Grignan, une fenêtre ouverte sur le monde

Installé dans le sud de la France, Philippe Jaccottet poursuit son œuvre déjà impressionnante. Entretien avec un homme rayonnant.

Poète de l'intime et de la nature, traducteur de Musil, de Rilke, de Holderlin, d'Ungaretti, de Mandelstam et de Gongora, pour n'en citer que quelques-uns, Philippe Jaccottet (72 ans) promène depuis plus d'un demi-siècle sa longue silhouette suisse dans les lettres françaises. Une œuvre considérable aux titres cristallins: "Poésie", "Airs", "Eléments d'un songe", "Paysages avec figures absentes", "A la lumière d'hiver", "Pensées sous les nuages", "La semaison", "La seconde semaison", "A la lumière d'hiver"... La plupart sont édités chez Gallimard. Nous l'avons rencontré dans sa retraite de Grignan où il vit depuis quarante ans entre livres, musique et paysages.

N'a-t-on pas tendance à abuser du mot "poésie", à la voir partout là où elle n'est pas?

Le mot, il est vrai, a deux sens, l'un très général qui définit une certaine sensibilité à la beauté du monde, l'autre, plus précis, par lequel on veut parler d'une œuvre aboutie, ou du moins digne d'être publiée. Entre les deux, il y a souvent un abîme. C'est d'ailleurs la difficulté que l'on éprouve lorsque, comme moi, on reçoit beaucoup de manuscrits de jeunes gens qui sont incontestablement aussi sensibles et sincères que n'importe quel poète accompli, mais qui n'ont pas les moyens d'exprimer ce qu'ils ressentent. Cette situation a quelque chose de très injuste, de très cruel, mais elle est propre à l'art en général.

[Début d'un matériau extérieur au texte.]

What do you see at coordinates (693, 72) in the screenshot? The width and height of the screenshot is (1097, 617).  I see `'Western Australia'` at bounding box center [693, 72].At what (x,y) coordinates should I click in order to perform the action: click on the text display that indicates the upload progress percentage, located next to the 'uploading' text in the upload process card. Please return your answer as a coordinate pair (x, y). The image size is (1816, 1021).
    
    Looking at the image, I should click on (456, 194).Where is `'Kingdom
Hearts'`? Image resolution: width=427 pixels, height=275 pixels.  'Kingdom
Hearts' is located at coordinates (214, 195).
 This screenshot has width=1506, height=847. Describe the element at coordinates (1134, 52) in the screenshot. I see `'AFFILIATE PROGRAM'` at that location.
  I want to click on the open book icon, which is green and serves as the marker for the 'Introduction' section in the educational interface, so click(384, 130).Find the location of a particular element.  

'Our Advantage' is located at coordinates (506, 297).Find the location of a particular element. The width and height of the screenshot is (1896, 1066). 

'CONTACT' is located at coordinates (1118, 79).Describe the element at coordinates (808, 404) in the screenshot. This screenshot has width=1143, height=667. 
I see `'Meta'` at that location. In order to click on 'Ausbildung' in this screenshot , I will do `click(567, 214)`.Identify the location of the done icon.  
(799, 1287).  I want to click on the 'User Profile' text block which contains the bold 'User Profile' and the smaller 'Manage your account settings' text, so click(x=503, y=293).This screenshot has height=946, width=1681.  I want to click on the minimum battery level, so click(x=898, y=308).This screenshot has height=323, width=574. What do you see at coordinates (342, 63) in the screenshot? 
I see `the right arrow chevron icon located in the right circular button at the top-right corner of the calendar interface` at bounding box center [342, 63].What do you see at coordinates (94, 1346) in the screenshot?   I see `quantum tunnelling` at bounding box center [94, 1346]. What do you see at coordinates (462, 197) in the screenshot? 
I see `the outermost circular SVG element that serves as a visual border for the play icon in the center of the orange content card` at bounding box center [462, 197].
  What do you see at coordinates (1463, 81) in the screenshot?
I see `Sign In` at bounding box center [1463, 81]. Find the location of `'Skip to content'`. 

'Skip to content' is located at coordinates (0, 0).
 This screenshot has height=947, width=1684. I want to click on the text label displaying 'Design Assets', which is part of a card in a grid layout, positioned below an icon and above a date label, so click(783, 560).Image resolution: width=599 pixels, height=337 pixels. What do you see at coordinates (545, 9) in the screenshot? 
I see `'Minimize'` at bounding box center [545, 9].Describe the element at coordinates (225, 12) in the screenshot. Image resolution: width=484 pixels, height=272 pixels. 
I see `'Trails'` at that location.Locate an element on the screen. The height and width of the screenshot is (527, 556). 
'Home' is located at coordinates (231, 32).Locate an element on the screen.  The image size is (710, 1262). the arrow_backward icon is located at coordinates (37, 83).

Les poètes, sans doute, ne manquent pas, mais ont-ils encore des lecteurs?

Les poètes se plaignent volontiers de l'indifférence dans laquelle on les tient, mais je crois qu'on en édite autant, sinon davantage qu'au XIXe siècle en tout cas. A mon sens, le nombre de plaquettes qui sortent aujourd'hui est même pléthorique. La presse en parle très peu, il est vrai, ce qui n'empêche pas des phénomènes comme celui de la collection Poésie Gallimard dont l'édition des "Alcools" d'Apollinaire a été tirée à un million d'exemplaires. Bien sûr, ce chiffre s'explique en partie par les écoliers, obligés d'acheter un livre qu'ils lisent en classe, mais on a quand même l'impression qu'un nombre étonnamment grand de lecteurs découvrent aujourd'hui la poésie. Peut-être qu'on leur en parle davantage dans les écoles. Je le vois ici à Grignan. Il suffit parfois d'un instituteur qui ait l'esprit ouvert pour que les élèves se mettent à lire du Prévert ou du Tardieu, par exemple, ce qui les sort de la rengaine littéraire où on les enfermait autrefois. Je ne suis pas aussi pessimiste qu'on serait tenté de l'être. Je crois que c'est le cheminement des poèmes qui se fait d'une manière plus secrète, de bouche à oreille, par des passionnés qui parlent des livres qu'ils ont lus et font lire ailleurs. Cette manière de se transmettre des textes et de les faire rayonner a quelque chose au fond d'assez beau.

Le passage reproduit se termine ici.